In votes.json, you will find the Senate voting records from the 105th to 115th Senate. The file is organized by senators, each with an id encoded by S followed by a digit. For each senator, their voting record for the last version of the bill is recorded, 1 stands for “Yea”, -1 stands for “Nay”, 0 stands for “Not voting”, and -9999 is used if there were issues during data collection. The bills are labeled with the congress term (e.g. 106), the session number (e.g. 1 or 2), then the issue ID.
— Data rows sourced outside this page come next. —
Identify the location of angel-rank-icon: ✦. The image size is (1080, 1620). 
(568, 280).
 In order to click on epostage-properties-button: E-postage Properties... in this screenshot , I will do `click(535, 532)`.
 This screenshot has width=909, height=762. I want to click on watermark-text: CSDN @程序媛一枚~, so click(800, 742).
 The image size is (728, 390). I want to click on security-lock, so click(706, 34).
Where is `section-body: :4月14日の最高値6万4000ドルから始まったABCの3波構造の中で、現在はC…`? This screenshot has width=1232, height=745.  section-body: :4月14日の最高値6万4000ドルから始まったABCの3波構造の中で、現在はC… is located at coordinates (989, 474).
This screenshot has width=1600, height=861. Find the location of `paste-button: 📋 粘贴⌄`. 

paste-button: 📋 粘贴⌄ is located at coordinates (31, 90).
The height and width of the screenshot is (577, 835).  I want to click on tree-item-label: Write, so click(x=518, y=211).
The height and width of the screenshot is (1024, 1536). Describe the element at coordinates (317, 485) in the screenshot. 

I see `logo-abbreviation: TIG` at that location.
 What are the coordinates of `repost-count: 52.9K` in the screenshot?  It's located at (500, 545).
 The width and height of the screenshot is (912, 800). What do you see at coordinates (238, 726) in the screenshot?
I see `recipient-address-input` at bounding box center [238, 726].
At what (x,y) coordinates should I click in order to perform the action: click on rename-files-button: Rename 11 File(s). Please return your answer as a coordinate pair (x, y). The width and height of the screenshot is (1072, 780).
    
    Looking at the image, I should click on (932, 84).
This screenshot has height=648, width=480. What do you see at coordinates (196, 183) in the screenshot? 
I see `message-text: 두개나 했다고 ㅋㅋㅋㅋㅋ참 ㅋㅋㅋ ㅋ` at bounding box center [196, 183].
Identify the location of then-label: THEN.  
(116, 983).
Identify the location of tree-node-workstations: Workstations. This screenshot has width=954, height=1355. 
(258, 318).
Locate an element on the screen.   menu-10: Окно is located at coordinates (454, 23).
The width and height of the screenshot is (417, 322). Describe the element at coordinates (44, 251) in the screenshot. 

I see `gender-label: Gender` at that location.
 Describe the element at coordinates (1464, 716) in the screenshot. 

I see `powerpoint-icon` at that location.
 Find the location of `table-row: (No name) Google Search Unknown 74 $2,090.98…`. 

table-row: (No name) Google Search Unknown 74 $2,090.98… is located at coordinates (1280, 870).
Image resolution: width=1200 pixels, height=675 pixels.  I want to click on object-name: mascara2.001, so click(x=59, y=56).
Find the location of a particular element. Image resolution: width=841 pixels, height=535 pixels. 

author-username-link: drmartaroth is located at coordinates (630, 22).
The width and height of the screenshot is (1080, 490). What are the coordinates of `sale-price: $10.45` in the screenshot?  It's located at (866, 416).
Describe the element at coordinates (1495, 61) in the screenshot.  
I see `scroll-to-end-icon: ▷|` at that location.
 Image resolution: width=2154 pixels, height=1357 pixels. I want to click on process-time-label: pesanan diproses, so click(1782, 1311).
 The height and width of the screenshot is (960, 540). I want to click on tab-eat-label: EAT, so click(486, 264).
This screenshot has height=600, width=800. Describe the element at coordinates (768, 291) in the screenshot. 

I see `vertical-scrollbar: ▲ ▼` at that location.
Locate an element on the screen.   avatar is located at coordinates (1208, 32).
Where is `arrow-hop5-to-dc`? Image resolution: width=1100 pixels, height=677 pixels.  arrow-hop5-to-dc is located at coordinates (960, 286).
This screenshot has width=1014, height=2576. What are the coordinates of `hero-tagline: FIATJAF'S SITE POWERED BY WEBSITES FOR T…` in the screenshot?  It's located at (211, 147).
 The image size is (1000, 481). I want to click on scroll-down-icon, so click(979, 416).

Please wrangle this dataset into a matrix called voting_matrix so we can calculate the correlation between the senators’ pairwise voting behavior, i.e. we will run cor(voting_matrix, ...) in Q3 to identify how senators’ vote with one another.

Please report the dimensions of your matrix and what percentage of the matrix does not contain -1, 1, or 0. For example, if I only have 2 senators and 2 bills where one out of the four terms is not -1, 1, or 0, then I would report 25%.

Q2 Expectations

Please articulate your expectations for the correlation matrix given the 2 party system.

Q3 Mining with correlations

Please calculate the correlation value between the senators’ voting pattern, please set use=pairwise.complete.obs in the function cor().

Q4 Machine learning intuition with regression

We will compare 2 feature selection methods for regression, with the goal of predicting a senator’s voting pattern. In both methods, for any target senator, we will select 2 other senators/features to predict their vote on any issue.